BRIEF
Reproduce only the records starting at the line containing "You are a GUI" and ending at the line containing "(x=288, y=34)", with the requests included and the pictures omitted. In the answers, shift every coordinate up by 16.

DATA SUPPLIED
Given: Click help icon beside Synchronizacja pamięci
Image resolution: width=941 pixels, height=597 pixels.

==

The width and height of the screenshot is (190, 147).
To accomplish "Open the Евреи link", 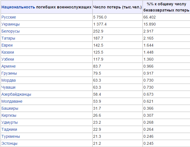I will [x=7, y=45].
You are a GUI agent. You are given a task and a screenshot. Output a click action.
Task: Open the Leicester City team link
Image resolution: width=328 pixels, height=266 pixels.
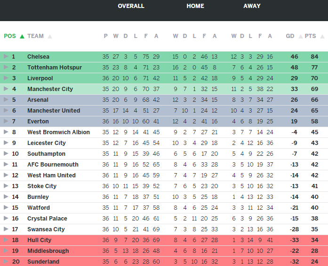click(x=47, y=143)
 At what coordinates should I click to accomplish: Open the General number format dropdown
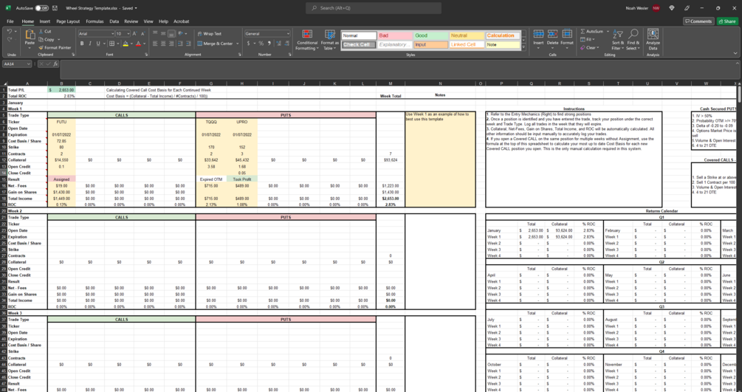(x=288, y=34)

WRITTEN ANSWER
You are a GUI agent. You are given a task and a screenshot. Output a click action.
Task: Open the Leicester City team link
Image resolution: width=328 pixels, height=266 pixels.
click(x=63, y=159)
 At what coordinates should I click to accomplish: Open the General number format dropdown
(x=304, y=50)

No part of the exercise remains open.